DIRECTIONS FOR THIS TASK:
The reply should hold only the lines below beginning at the one with "Task: Click the team icon beside 团队管理" and ending at the one with "You are a computer-use", copied exactly, with every picture left out.

=== Section Start ===

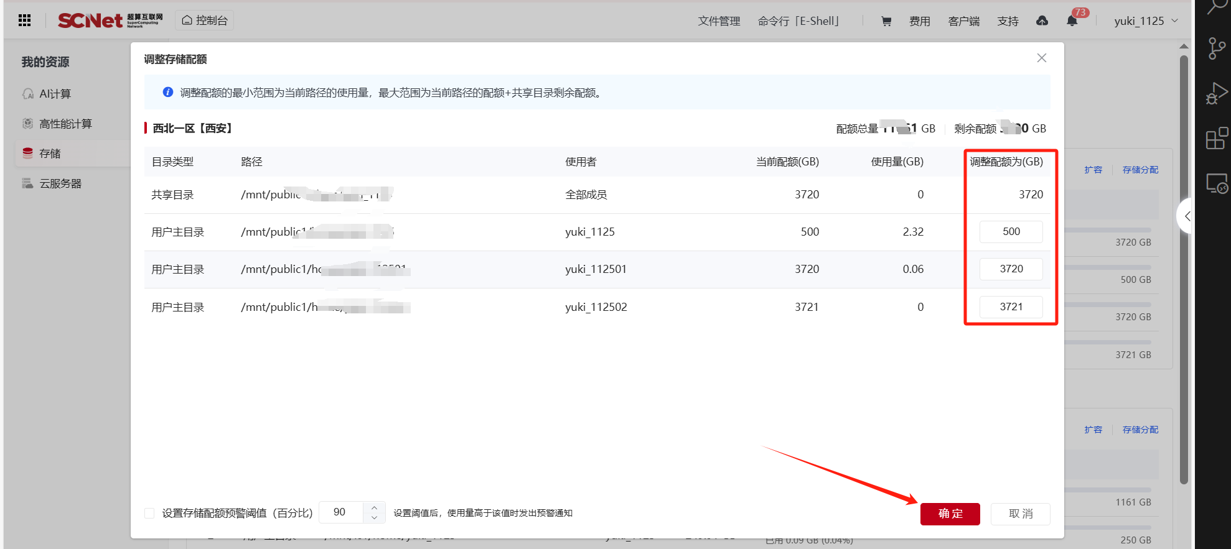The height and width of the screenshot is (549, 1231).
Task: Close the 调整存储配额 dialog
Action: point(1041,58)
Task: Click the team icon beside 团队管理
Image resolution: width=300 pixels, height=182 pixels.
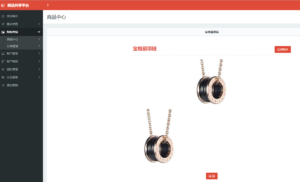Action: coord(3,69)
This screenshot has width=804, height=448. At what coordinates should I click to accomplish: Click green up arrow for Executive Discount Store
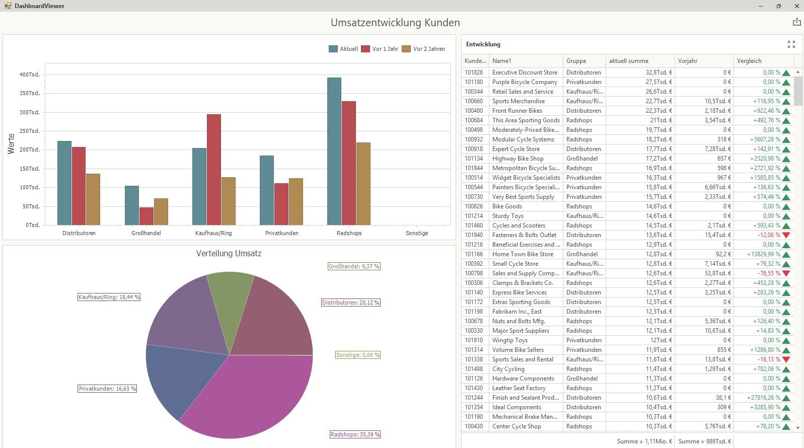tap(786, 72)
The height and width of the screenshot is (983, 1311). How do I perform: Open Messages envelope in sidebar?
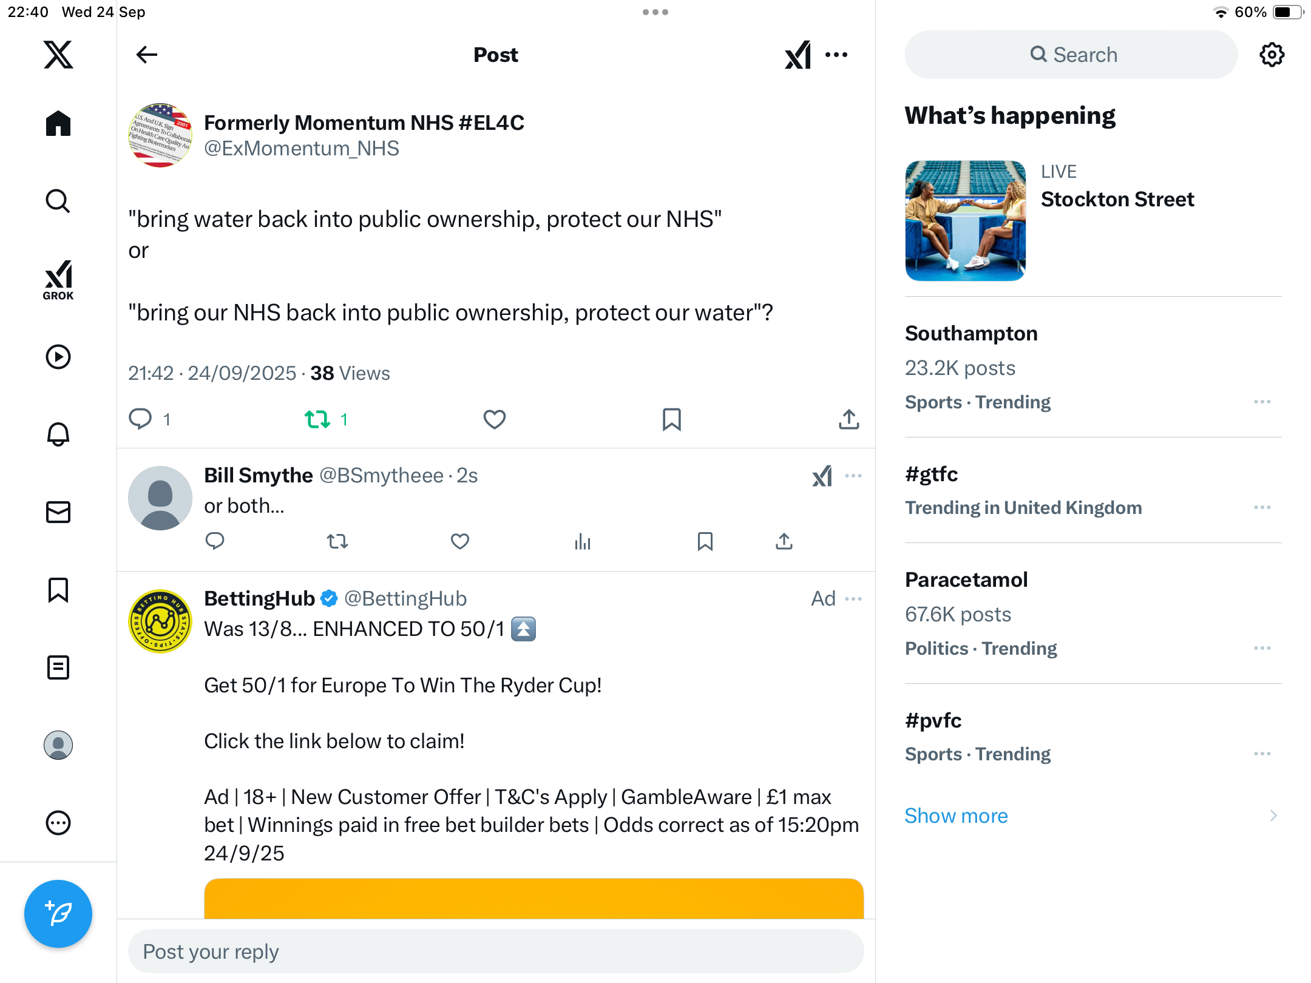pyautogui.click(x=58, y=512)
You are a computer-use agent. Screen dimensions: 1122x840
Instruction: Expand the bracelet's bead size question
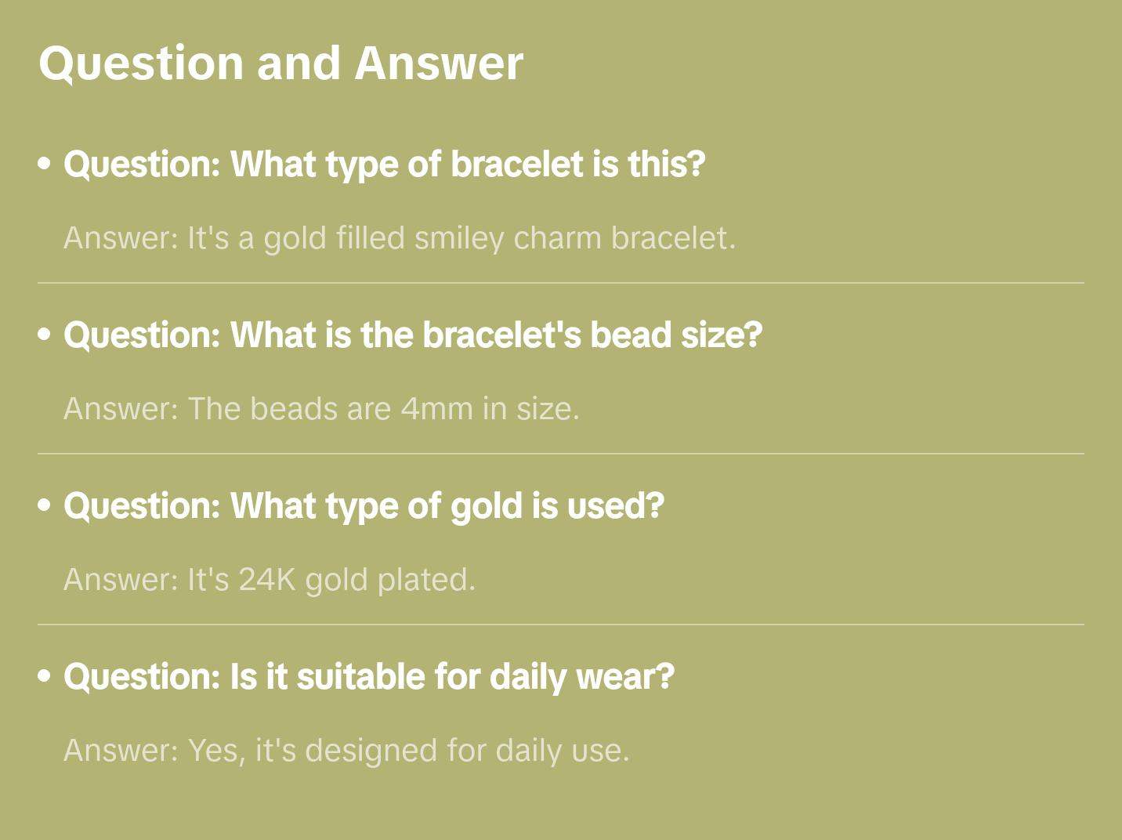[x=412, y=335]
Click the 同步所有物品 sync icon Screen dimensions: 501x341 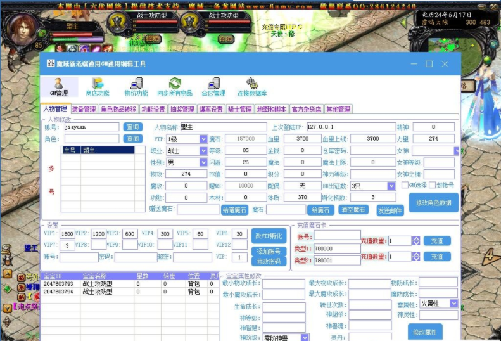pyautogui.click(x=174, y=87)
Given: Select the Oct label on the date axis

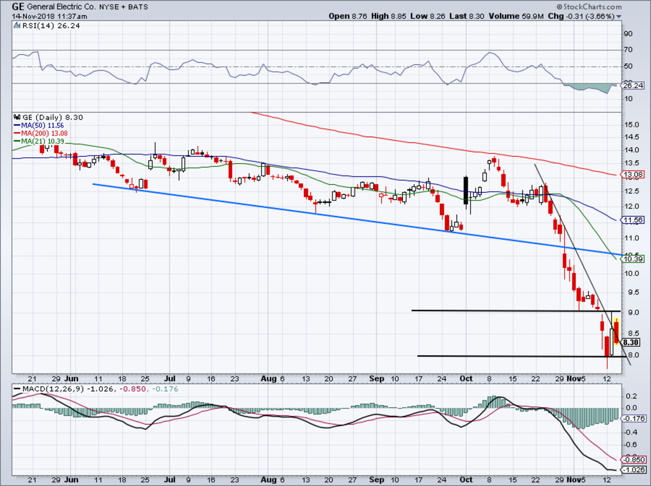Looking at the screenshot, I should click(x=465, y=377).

=== Section End ===

SOLVED EXERCISE:
Task: Click the team icon beside 团队管理
Image resolution: width=300 pixels, height=182 pixels.
Action: coord(3,69)
This screenshot has width=804, height=448. At what coordinates should I click to accomplish: Click green up arrow for Executive Discount Store
tap(786, 72)
The height and width of the screenshot is (983, 1311). How do I perform: Open Messages envelope in sidebar?
pyautogui.click(x=58, y=512)
You are a computer-use agent. Screen dimensions: 1122x840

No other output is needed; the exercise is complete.